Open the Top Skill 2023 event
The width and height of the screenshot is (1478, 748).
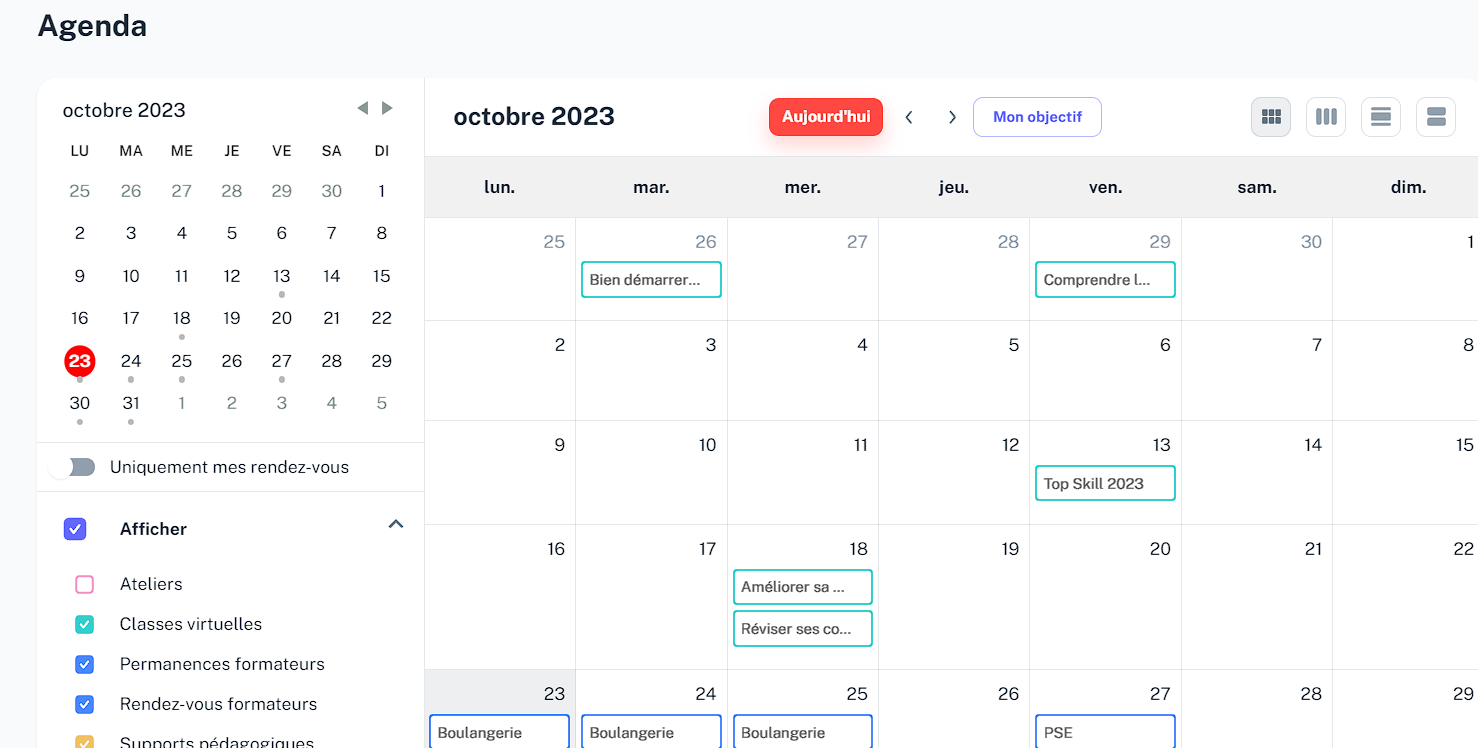click(1105, 483)
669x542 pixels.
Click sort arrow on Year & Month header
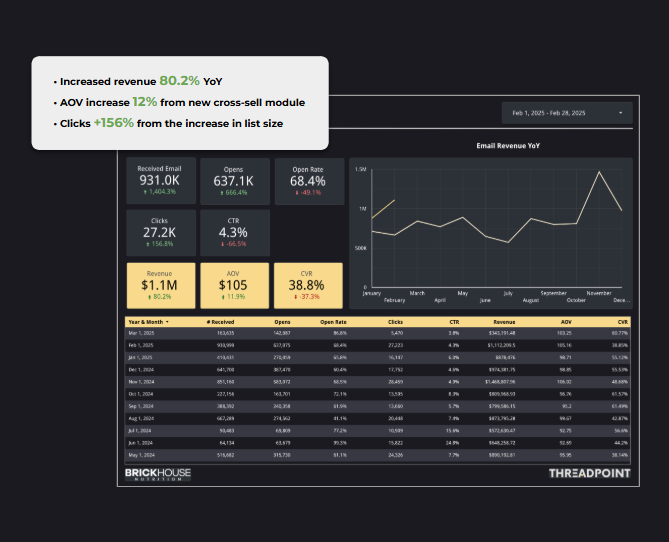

## Directions for this task
The lines to reproduce run from the line containing "The width and" through the last line of the records above, both included. Copy them exactly and drop the pictures.

## Completed exercise
The width and height of the screenshot is (1478, 748).
click(1105, 483)
669x542 pixels.
Click sort arrow on Year & Month header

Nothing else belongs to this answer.